§ REQUIRED WORK
Please output exactly the lines from the one that holds "Where should I click to: Expand" through the final line of the data, and nothing else; leave out any pictures.

§ EXCERPTED RECORDS

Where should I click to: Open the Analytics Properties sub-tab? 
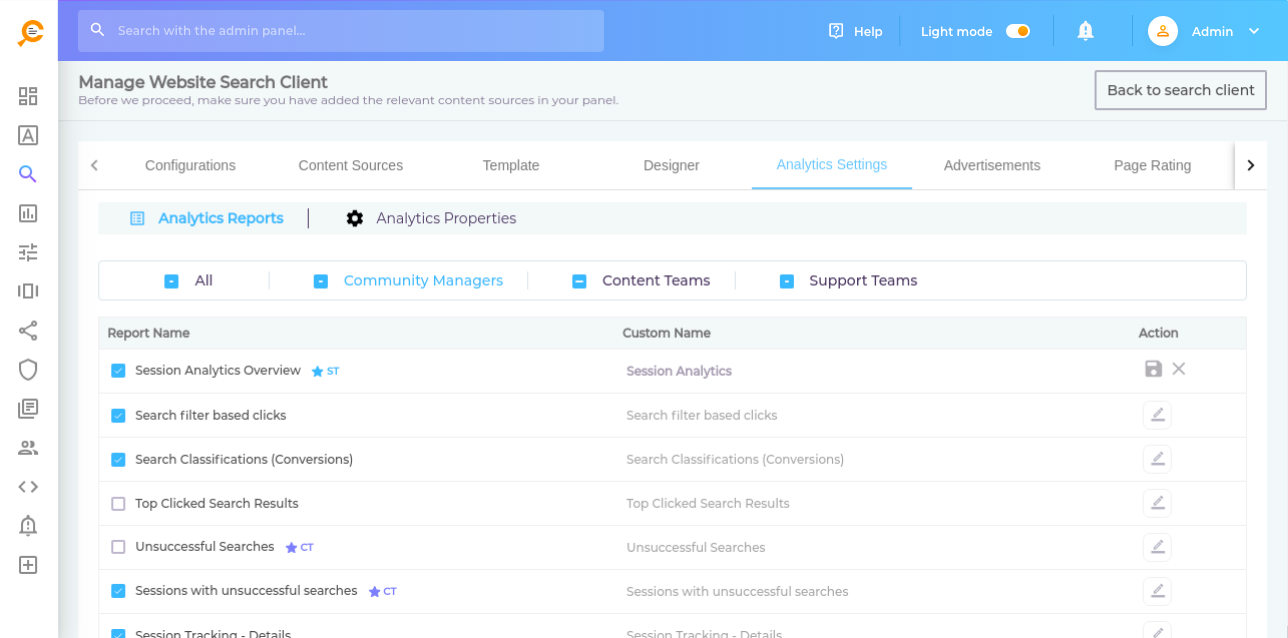pyautogui.click(x=445, y=218)

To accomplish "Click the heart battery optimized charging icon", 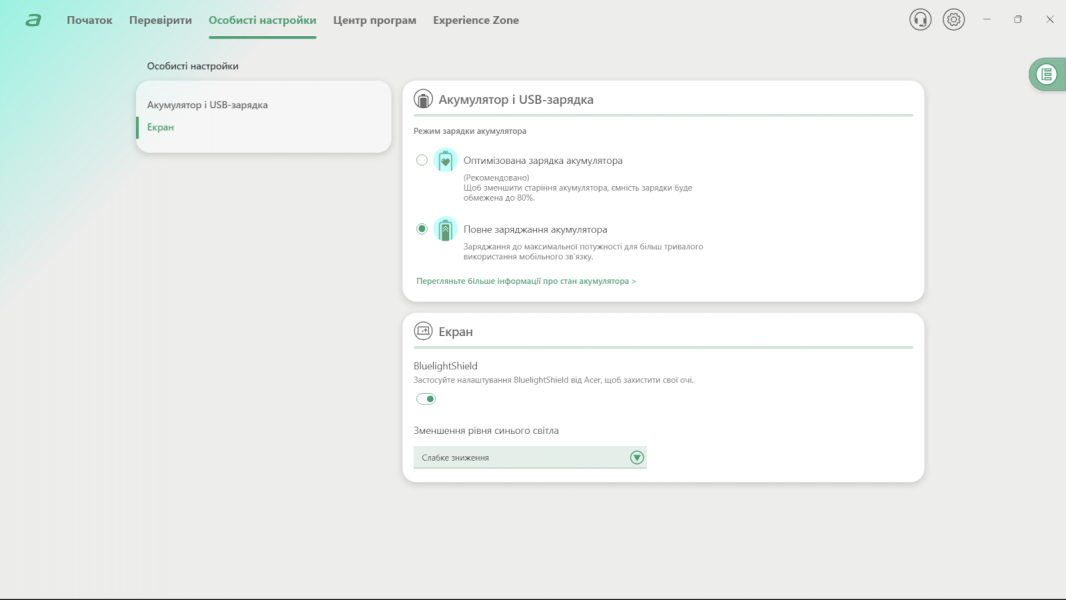I will [446, 160].
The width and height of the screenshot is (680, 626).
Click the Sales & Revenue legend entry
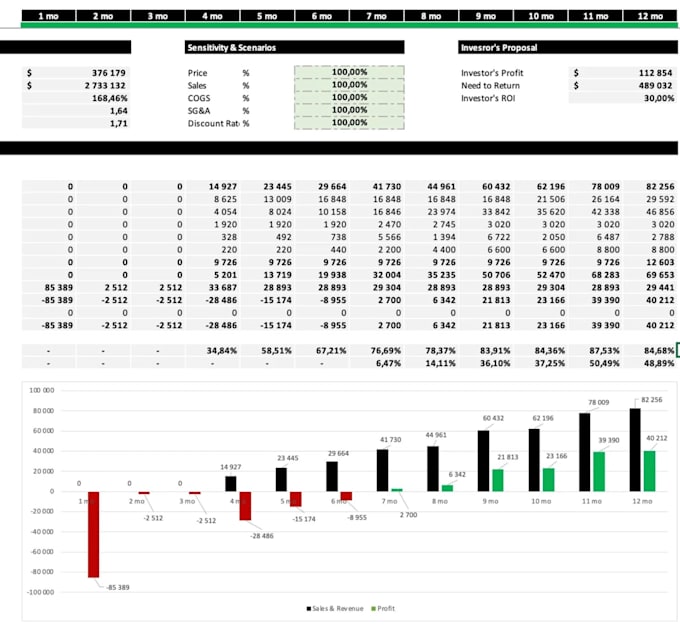[x=335, y=608]

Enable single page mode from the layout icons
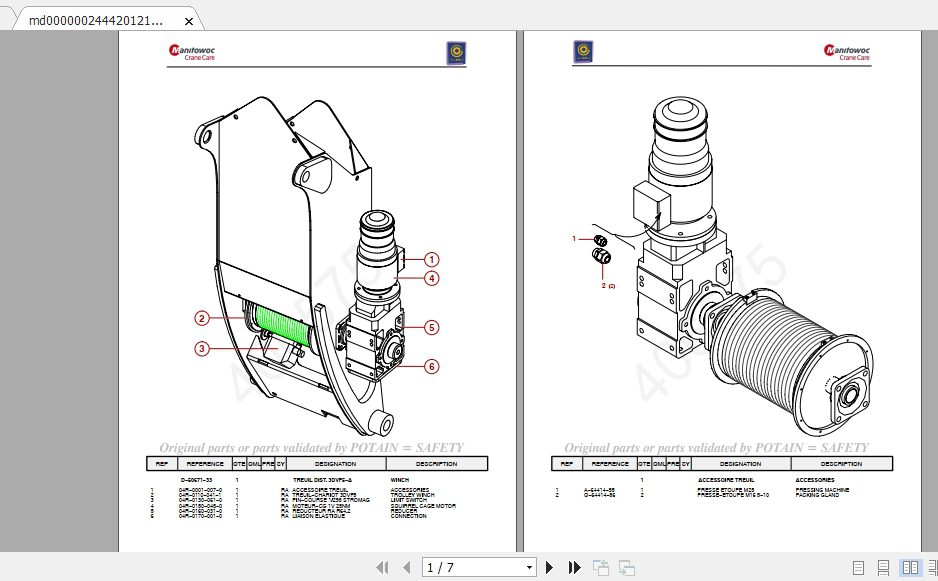pos(858,567)
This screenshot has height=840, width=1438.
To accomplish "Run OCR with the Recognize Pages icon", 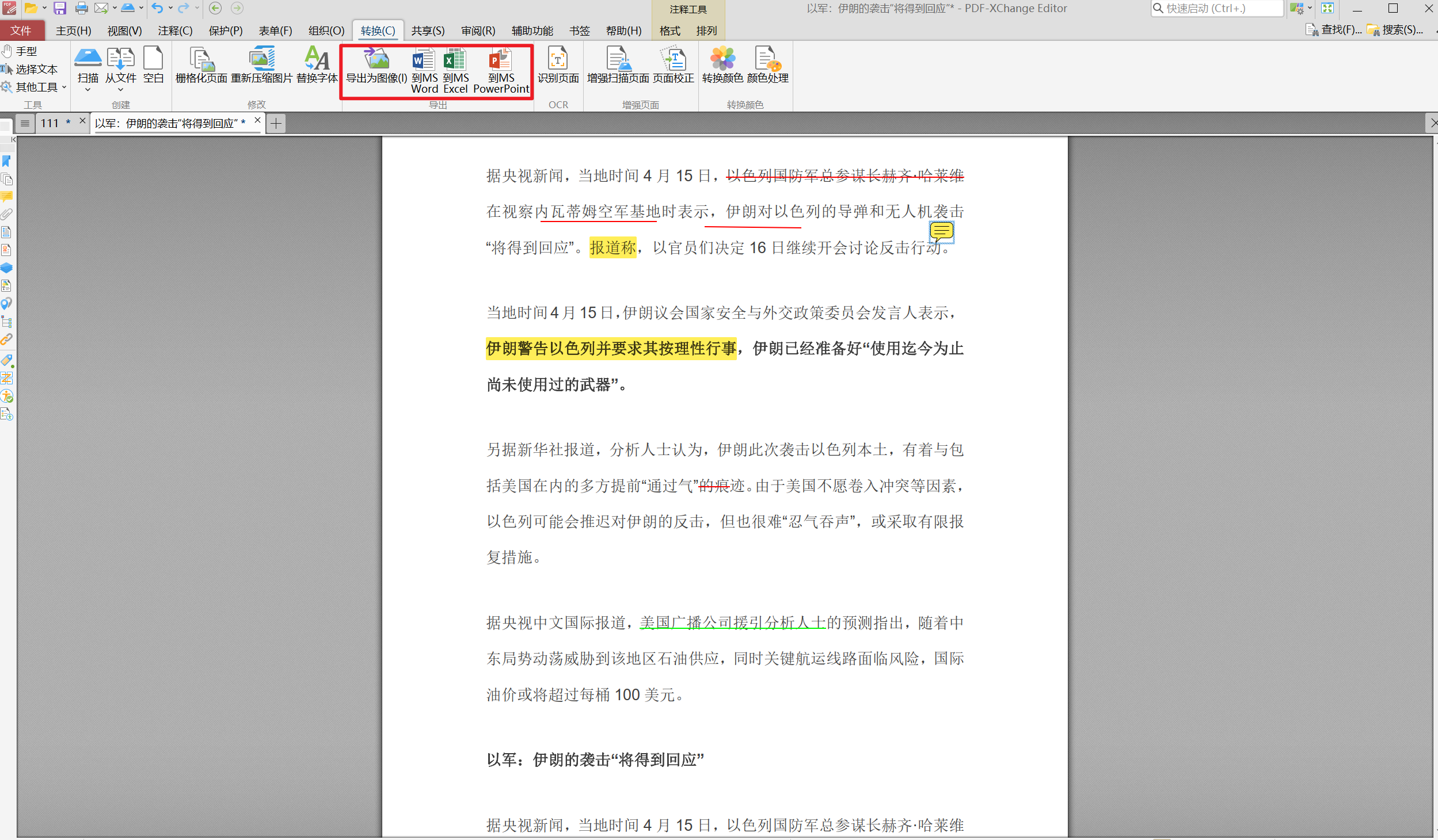I will click(x=558, y=66).

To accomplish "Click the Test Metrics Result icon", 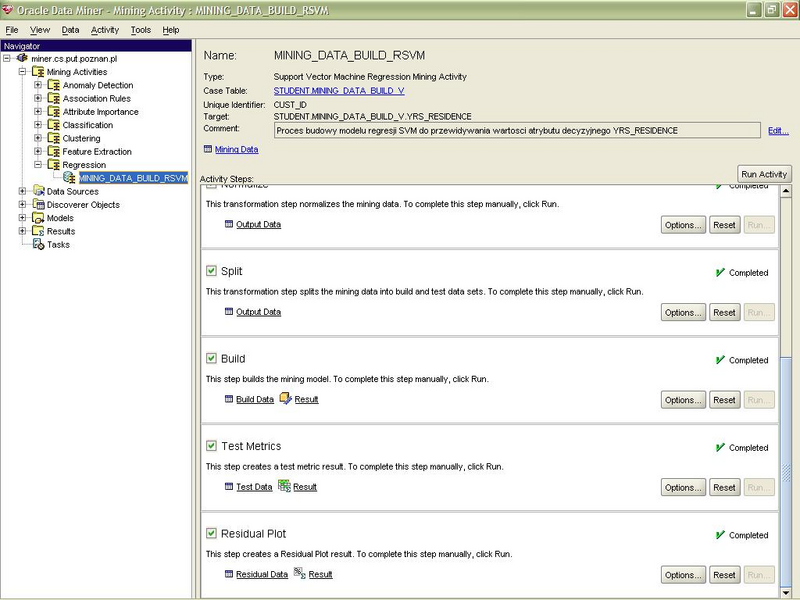I will 285,487.
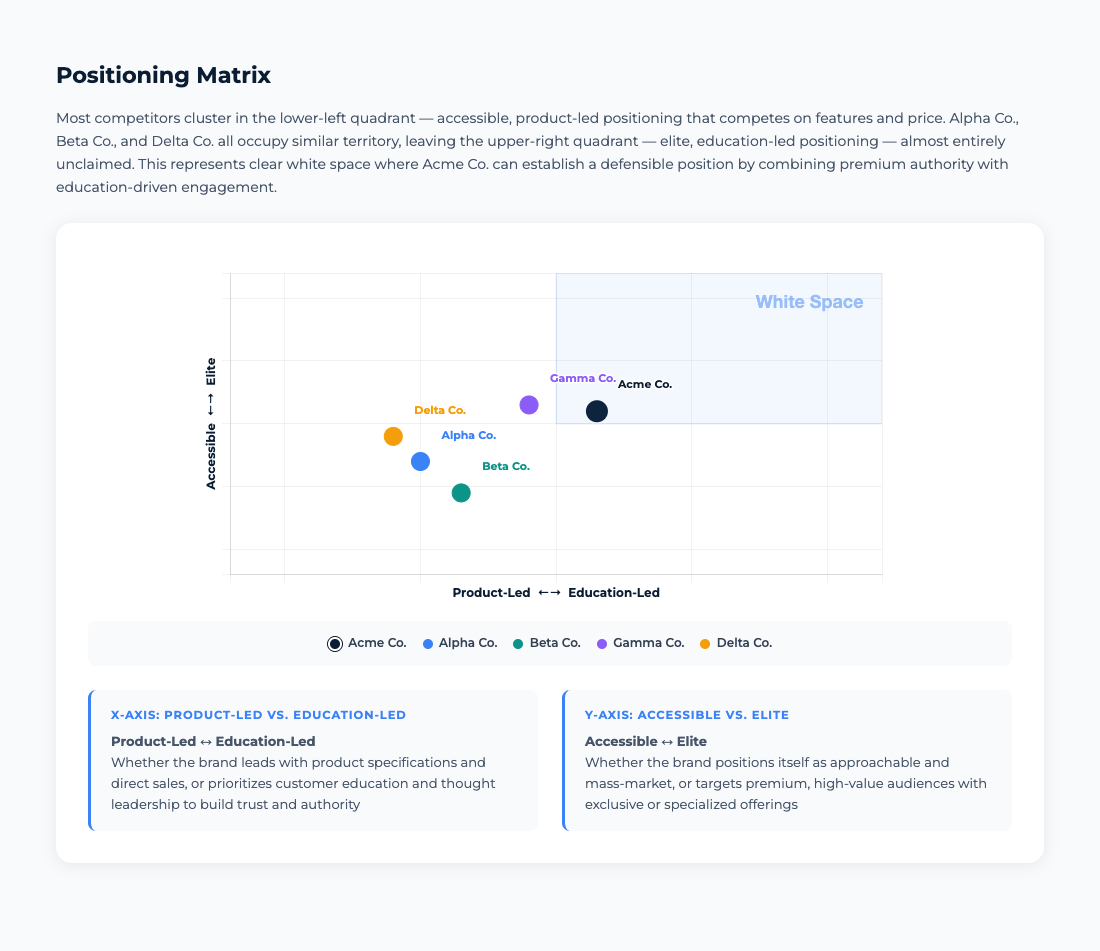Click the X-Axis description card heading
1100x951 pixels.
[258, 715]
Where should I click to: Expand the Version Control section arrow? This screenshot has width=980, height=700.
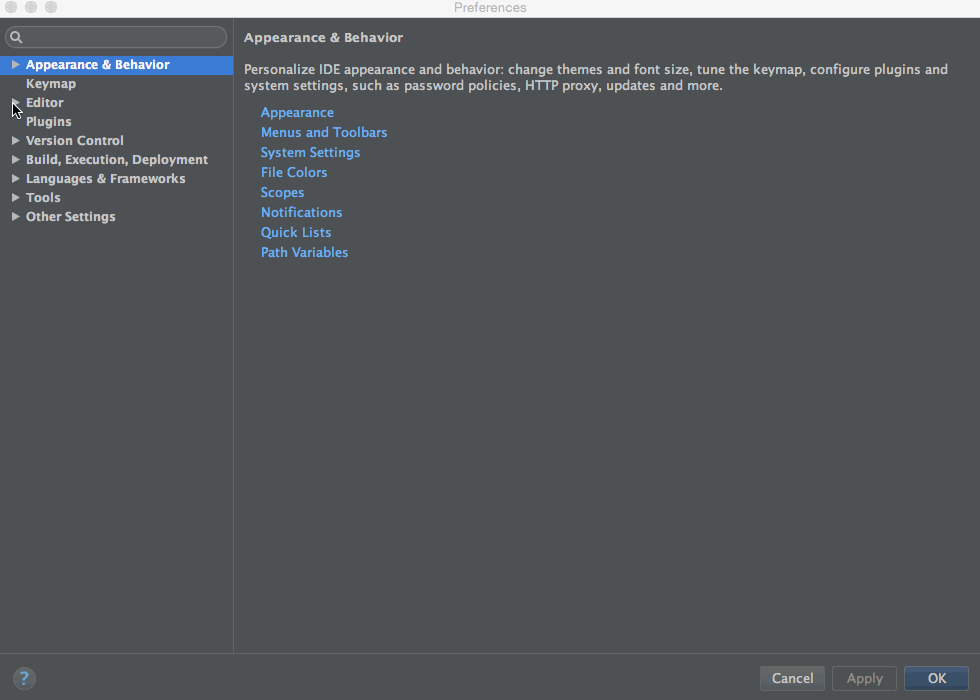[15, 141]
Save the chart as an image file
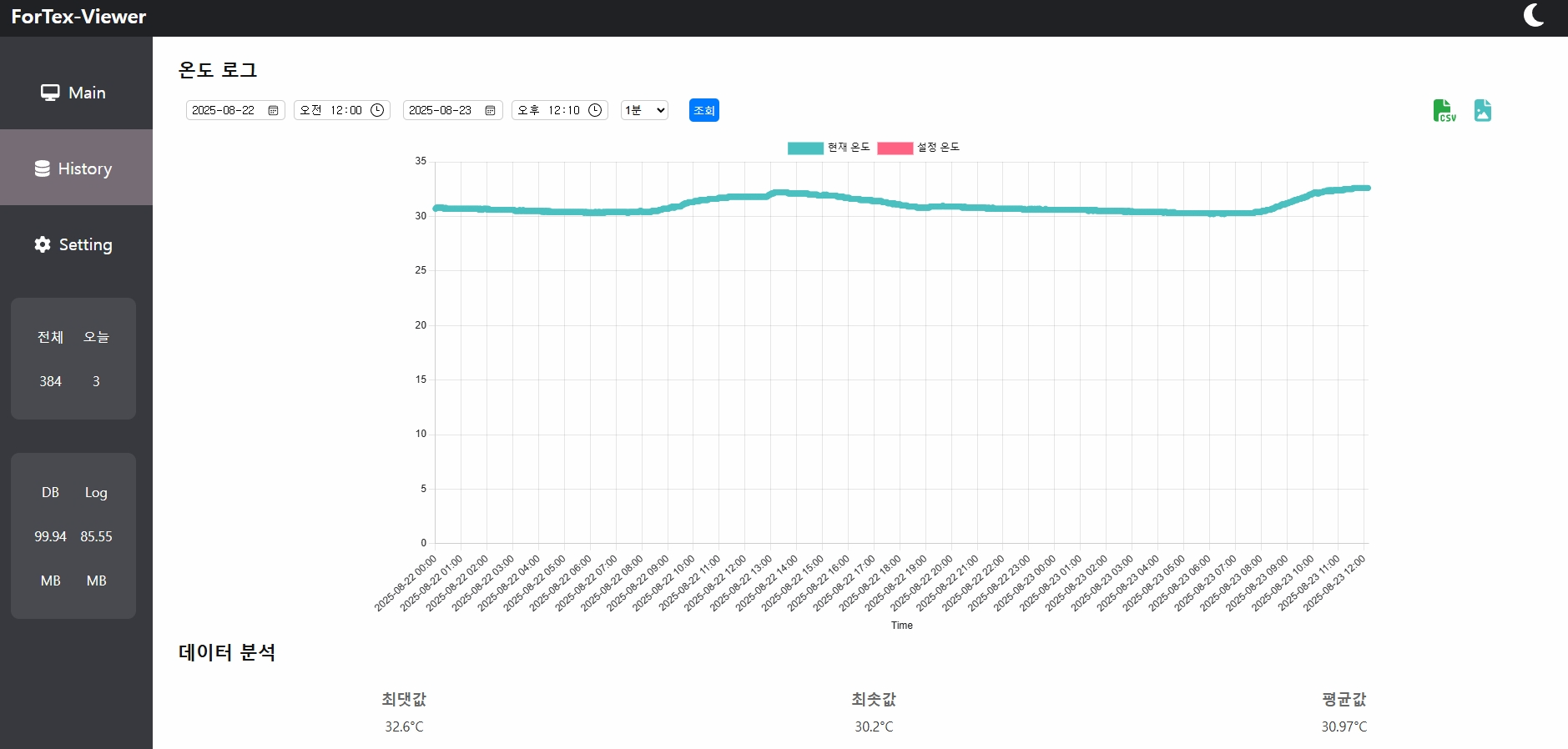Viewport: 1568px width, 749px height. pyautogui.click(x=1482, y=111)
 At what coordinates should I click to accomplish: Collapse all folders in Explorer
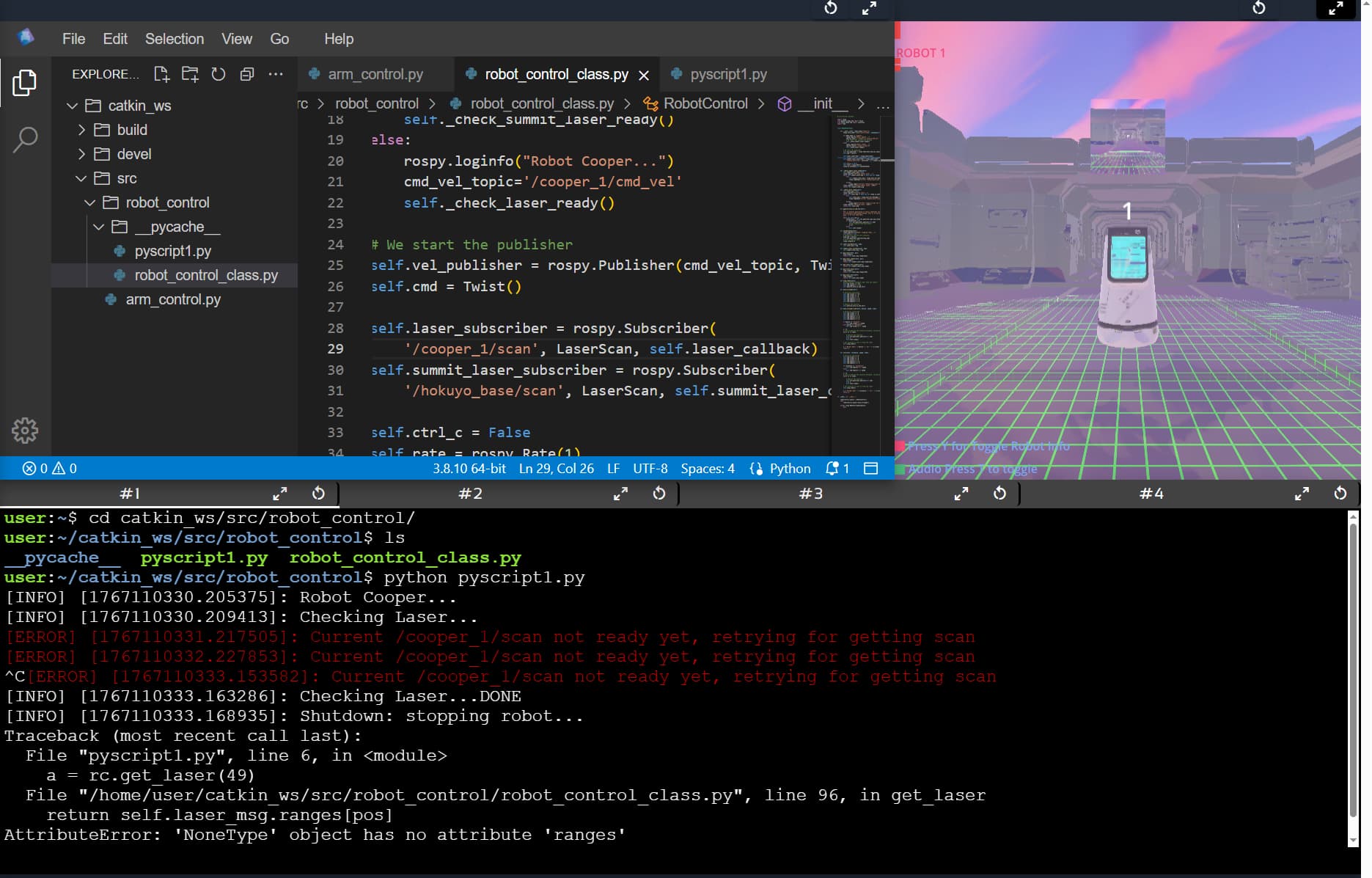[247, 74]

§ REPLY
Where should I click to: Expand the Version Control section arrow? This screenshot has width=980, height=700.
[15, 141]
Save the chart as an image file
Viewport: 1568px width, 749px height. pyautogui.click(x=1482, y=111)
 At what coordinates should I click to accomplish: Collapse all folders in Explorer
[247, 74]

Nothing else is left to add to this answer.